The project aims at supplying specialist social work service to patients and families of patients with terminal cancer who live in poverty, with the direct aims of relieving the pressures caused by facing death and imminent separation from loved ones, improving the quality of life and “the quality of death”, and promoting peace of mind for patients and families. In the long-term, the project also develops valuable palliative social work experiences, establishes a medical social work personnel, and outlines principles of professionalism. The project also serves to build bridges between doctors and patients, reduce doctor-patient conflicts, promote the establishment of social work service and positions among medical units, and increase the awareness of palliative service among the general public. In addition, it embodies the concept of holistic care, and creates a social atmosphere for the development of medical social work.

The demonstration project includes 16 large hospitals and engages 16 community service personnel in each of the provinces (municipalities). Community service personnel are volunteer faculty and students from the provinces’ universities who commit to undertaking the hospice program in the hospital setting, in which they will supply specialist social work services to poor terminal cancer patients and their families. Chongqing, Gansu, Guizhou, Hebei, Heilongjiang, Henan, Hunan, Jilin, Jiangxi, Liaoning, Ningxia, Qinghai, Sichuan, Shanxi, Shanxi, and Xinjiang are among some of the provinces participating and involves approximately 9,400 volunteer hours.

The hospice project received strong support from the central government for the social service demonstration project in 2015, which was managed by Ministry of Civil Affairs Authority, a civil society organization.
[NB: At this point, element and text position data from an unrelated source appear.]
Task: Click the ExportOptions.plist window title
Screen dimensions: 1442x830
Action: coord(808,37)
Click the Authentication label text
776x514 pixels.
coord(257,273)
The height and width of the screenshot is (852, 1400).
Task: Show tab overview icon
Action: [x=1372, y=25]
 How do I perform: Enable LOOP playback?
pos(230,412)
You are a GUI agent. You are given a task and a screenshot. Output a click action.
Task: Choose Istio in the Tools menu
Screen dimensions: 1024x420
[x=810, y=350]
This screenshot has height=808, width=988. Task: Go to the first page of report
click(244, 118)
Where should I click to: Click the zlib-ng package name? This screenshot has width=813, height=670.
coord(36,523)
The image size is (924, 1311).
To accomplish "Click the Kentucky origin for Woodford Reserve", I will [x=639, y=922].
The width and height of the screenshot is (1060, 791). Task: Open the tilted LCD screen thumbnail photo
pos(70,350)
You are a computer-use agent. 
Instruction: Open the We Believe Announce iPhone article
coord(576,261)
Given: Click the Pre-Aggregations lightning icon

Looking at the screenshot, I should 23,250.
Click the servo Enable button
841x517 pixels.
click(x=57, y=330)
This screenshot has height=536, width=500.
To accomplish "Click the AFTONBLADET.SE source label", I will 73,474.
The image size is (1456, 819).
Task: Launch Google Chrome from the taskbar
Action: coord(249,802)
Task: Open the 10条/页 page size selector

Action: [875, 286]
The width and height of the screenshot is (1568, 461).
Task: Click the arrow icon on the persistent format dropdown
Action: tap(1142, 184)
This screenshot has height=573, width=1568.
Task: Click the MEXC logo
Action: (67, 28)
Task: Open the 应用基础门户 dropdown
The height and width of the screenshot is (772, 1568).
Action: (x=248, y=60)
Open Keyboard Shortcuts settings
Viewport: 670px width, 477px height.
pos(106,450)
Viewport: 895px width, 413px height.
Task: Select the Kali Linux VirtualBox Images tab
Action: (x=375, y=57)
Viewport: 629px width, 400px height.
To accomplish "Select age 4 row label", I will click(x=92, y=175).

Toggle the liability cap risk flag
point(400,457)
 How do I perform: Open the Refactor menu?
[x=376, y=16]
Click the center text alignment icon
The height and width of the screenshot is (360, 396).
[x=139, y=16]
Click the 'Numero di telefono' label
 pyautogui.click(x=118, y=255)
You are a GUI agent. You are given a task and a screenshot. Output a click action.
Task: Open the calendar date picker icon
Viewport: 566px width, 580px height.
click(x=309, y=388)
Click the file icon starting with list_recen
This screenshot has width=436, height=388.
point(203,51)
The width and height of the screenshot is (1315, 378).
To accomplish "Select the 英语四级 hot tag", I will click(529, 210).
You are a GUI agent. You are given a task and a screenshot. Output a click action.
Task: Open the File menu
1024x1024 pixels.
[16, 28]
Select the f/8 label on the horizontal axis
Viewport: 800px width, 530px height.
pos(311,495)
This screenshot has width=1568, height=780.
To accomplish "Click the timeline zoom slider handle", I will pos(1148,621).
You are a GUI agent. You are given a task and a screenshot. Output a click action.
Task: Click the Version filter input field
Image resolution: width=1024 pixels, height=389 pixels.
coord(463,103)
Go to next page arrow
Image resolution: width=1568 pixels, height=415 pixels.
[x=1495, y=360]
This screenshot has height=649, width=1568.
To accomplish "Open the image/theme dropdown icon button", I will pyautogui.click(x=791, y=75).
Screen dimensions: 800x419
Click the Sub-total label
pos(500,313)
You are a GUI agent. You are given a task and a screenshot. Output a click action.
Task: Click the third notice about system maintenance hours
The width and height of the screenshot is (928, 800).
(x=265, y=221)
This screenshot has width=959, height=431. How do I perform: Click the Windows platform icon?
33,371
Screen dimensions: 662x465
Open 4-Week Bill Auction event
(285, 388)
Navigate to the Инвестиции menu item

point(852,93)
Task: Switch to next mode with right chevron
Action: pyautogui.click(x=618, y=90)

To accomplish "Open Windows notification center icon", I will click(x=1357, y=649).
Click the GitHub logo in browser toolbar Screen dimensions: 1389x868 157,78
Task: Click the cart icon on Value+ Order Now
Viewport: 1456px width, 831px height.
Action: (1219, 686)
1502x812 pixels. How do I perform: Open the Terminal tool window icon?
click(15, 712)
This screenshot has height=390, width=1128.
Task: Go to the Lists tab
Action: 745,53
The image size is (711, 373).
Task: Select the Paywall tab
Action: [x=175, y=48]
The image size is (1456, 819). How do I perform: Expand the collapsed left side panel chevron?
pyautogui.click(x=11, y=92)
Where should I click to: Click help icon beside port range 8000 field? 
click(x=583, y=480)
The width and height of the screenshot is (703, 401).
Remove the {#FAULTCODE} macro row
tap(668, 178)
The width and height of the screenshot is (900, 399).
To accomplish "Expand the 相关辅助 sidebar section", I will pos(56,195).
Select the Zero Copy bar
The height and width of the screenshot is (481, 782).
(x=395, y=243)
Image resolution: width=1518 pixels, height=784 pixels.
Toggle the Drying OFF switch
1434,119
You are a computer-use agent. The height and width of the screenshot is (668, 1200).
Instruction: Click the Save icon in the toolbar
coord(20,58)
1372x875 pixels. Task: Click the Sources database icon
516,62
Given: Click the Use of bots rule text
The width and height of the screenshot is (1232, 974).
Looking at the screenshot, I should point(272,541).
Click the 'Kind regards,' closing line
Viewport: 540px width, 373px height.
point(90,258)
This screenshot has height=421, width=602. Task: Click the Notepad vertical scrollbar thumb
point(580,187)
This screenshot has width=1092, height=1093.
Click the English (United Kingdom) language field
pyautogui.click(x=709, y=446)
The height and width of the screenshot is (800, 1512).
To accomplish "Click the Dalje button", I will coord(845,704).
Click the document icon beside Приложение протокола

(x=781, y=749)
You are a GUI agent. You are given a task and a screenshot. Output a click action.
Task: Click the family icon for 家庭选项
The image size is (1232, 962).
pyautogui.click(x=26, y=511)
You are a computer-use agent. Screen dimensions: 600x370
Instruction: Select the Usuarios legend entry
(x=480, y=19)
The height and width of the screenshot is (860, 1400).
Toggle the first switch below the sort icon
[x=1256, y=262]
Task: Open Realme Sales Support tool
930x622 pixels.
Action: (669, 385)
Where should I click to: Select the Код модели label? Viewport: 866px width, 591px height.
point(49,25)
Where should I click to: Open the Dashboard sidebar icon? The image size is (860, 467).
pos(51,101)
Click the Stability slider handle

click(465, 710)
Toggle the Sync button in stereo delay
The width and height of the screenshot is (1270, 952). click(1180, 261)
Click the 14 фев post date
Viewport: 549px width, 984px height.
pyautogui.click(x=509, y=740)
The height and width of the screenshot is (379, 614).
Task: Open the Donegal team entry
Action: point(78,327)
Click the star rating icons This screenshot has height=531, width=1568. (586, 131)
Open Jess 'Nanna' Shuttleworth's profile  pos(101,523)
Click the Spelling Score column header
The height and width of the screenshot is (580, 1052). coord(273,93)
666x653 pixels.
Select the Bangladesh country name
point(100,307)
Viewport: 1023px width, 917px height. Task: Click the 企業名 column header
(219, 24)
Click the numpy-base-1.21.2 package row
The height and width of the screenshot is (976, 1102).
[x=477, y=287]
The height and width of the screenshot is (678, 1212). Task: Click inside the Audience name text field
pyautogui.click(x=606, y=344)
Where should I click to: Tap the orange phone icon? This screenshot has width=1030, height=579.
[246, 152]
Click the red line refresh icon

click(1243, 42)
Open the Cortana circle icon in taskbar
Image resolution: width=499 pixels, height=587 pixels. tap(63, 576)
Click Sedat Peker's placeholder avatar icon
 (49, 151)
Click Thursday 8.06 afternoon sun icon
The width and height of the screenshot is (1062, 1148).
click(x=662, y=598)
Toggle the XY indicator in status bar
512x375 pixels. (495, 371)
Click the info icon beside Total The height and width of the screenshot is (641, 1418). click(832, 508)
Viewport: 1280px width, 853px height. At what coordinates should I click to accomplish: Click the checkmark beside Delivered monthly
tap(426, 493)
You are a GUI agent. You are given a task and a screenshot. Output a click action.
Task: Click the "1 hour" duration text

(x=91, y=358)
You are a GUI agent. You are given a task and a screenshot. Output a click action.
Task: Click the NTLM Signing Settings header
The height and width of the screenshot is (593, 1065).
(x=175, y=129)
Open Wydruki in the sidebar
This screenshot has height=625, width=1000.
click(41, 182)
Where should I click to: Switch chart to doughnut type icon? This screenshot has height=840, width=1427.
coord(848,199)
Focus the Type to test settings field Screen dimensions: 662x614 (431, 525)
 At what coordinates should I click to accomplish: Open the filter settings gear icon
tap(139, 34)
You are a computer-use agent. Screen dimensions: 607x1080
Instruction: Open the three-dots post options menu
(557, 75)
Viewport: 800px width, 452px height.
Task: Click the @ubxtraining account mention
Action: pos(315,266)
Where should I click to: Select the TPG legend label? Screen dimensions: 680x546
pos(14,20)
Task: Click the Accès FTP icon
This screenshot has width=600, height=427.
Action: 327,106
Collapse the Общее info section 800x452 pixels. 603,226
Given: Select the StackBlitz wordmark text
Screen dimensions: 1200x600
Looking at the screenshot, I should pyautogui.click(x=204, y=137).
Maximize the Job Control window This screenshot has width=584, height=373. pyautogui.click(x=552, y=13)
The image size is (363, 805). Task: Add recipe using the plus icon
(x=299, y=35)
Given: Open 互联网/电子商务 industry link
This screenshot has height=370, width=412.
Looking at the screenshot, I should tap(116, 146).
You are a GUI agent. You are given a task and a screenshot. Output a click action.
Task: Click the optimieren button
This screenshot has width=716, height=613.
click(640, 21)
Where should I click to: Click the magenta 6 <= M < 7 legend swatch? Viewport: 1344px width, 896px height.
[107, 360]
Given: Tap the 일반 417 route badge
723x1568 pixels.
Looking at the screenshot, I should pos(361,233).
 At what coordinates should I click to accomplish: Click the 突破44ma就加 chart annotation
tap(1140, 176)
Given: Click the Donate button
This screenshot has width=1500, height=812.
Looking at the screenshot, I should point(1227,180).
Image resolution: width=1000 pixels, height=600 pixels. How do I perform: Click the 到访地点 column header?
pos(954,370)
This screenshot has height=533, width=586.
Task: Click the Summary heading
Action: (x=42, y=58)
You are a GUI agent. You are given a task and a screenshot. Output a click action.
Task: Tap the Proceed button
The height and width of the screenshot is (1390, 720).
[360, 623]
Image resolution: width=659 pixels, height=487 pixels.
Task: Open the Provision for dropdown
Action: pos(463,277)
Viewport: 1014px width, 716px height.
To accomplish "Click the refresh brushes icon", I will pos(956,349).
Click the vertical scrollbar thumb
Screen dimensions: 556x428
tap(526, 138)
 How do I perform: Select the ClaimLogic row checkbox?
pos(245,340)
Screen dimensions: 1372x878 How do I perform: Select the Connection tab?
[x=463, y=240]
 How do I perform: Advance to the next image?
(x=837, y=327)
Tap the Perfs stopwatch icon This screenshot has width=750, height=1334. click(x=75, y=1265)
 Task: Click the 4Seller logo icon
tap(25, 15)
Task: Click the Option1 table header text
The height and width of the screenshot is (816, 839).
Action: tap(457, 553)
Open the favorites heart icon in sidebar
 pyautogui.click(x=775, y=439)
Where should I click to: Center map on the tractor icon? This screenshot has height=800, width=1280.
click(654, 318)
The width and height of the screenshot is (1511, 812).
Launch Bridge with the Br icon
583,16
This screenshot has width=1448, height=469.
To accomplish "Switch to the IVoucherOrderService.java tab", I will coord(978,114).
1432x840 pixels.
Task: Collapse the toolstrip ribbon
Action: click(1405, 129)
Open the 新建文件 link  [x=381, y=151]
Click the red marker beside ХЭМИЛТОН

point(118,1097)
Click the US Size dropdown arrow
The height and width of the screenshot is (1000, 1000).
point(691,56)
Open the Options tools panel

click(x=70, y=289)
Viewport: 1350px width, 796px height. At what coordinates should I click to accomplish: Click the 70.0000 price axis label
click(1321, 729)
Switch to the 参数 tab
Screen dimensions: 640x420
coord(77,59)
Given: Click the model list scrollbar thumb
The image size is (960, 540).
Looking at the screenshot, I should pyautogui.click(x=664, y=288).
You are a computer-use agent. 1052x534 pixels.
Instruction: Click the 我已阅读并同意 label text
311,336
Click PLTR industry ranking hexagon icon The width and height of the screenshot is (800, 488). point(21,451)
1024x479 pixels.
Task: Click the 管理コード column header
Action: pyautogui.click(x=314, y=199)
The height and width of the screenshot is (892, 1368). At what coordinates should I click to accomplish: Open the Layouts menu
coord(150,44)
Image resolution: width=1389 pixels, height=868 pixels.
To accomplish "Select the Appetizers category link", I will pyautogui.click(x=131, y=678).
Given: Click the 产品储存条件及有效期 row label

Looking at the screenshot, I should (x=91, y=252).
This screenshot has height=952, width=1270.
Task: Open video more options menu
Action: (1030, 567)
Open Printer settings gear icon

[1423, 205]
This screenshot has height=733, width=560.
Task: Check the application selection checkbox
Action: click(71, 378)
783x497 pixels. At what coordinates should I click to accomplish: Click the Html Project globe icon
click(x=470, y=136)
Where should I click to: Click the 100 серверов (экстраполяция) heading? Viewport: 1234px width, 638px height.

This project was also supported by matching funds by the Heart of Gold National Hospice Service Program, and was specifically implemented by the Chinese Social Work Education Association.

The National Hospice Service project reflects the modern medical model that supports the well-being of both the mind and body of the people. The project also introduces the role of the medical social work specialist which can promote the standardization of hospice social work service, and the establish of professional system. Besides the demonstration of feasibility, the project also projects a vision of the future medical social work model in hospice care.